— What needs to be done —
A bare count is the expected answer, namely the number of lines in the records that have the word "with".
[Task material — start]
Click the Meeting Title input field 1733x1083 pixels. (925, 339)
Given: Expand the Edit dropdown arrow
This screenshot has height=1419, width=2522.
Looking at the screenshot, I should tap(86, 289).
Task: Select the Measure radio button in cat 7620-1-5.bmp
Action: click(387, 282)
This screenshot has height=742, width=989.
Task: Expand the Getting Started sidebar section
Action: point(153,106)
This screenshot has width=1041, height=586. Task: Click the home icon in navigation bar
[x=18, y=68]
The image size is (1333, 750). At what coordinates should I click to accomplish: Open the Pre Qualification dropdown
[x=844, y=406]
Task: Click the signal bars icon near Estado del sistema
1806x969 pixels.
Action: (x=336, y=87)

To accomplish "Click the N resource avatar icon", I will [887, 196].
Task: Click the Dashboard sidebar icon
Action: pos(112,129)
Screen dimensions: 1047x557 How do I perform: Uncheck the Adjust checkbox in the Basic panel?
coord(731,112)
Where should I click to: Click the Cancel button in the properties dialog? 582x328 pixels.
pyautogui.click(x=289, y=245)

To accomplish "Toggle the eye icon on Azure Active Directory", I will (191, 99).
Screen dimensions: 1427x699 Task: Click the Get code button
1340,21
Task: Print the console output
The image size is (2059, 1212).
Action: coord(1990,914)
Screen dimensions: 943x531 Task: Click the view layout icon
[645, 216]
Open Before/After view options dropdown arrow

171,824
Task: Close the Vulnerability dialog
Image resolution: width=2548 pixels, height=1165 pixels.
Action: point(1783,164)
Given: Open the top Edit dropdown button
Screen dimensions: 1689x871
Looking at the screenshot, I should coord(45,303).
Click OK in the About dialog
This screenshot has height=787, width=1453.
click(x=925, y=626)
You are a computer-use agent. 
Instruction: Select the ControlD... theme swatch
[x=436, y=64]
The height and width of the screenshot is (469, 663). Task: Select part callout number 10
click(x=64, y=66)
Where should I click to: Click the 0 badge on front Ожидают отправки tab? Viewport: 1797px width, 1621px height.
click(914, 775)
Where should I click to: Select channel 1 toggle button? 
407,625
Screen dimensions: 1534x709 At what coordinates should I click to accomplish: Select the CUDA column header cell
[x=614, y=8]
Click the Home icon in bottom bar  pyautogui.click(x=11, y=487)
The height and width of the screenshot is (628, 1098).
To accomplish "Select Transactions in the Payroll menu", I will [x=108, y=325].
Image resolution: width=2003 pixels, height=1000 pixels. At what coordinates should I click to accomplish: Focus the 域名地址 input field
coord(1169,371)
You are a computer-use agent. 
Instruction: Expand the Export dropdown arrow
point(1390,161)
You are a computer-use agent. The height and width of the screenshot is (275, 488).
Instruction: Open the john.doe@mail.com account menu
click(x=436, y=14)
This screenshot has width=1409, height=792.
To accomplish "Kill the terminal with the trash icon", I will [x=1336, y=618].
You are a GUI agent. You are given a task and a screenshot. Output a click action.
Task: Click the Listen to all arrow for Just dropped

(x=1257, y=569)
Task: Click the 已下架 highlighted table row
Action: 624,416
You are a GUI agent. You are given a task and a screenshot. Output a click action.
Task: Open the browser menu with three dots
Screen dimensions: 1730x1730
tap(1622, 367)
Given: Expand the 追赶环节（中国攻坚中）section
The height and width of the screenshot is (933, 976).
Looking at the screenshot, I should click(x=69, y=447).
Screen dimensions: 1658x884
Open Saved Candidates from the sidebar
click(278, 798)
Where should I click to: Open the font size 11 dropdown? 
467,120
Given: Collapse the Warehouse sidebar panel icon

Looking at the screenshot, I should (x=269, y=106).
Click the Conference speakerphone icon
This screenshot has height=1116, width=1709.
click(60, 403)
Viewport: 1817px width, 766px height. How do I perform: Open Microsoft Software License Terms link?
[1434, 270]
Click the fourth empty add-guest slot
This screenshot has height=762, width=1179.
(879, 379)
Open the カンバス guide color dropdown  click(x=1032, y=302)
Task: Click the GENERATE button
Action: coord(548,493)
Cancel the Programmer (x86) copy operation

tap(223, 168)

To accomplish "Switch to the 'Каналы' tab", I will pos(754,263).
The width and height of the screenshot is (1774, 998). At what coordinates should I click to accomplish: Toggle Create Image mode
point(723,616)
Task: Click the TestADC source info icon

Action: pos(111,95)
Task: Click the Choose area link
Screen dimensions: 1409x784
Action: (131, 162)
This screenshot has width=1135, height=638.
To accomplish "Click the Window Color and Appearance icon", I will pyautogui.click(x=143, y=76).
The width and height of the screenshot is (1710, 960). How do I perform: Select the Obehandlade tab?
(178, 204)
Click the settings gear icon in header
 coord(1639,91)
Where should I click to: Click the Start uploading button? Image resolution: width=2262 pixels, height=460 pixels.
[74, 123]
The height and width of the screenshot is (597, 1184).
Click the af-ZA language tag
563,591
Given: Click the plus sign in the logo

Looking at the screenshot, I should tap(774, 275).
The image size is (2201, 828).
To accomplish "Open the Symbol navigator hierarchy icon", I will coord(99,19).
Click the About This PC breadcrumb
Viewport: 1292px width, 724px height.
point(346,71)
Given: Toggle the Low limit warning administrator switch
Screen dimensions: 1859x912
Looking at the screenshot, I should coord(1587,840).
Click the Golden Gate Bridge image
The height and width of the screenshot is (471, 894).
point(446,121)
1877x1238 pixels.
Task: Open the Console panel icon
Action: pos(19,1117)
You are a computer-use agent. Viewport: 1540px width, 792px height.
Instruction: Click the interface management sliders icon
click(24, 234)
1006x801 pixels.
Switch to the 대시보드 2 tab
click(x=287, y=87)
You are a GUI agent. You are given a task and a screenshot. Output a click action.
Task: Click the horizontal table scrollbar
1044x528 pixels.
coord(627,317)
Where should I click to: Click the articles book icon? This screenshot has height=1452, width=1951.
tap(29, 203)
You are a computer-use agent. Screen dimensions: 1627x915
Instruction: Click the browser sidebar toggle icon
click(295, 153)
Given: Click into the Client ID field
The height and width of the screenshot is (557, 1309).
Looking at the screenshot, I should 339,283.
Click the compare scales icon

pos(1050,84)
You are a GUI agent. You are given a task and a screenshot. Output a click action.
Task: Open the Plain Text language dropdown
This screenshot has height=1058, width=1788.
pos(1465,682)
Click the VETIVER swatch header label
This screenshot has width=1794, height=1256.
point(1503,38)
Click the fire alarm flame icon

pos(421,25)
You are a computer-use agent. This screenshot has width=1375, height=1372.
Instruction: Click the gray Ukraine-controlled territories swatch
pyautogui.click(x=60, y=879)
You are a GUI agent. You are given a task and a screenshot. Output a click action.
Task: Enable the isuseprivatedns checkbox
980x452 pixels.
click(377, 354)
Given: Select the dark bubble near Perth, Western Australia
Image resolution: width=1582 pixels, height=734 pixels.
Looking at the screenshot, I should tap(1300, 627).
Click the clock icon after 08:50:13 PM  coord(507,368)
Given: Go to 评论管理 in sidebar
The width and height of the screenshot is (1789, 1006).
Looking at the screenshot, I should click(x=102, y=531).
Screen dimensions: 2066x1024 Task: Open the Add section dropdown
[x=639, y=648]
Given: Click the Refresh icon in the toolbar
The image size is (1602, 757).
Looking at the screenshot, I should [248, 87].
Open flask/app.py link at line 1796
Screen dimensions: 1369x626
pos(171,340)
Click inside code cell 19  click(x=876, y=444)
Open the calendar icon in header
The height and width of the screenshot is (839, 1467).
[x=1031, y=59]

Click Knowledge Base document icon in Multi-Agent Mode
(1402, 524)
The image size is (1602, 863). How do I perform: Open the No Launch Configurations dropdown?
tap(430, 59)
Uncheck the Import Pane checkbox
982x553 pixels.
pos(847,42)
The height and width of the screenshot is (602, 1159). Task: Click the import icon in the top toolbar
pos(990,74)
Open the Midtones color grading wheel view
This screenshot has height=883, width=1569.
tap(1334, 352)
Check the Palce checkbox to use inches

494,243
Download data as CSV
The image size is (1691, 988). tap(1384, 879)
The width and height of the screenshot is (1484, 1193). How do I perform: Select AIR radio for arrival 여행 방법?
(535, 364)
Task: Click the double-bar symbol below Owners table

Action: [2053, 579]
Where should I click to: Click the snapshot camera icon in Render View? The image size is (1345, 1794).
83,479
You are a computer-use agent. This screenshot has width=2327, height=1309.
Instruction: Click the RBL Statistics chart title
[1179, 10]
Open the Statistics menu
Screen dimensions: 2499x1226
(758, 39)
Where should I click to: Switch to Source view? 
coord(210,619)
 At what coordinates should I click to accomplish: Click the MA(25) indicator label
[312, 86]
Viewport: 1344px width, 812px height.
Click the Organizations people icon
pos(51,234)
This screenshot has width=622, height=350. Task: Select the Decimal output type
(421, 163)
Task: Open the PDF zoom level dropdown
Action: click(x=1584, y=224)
[Task material — finish]
— Your response —
2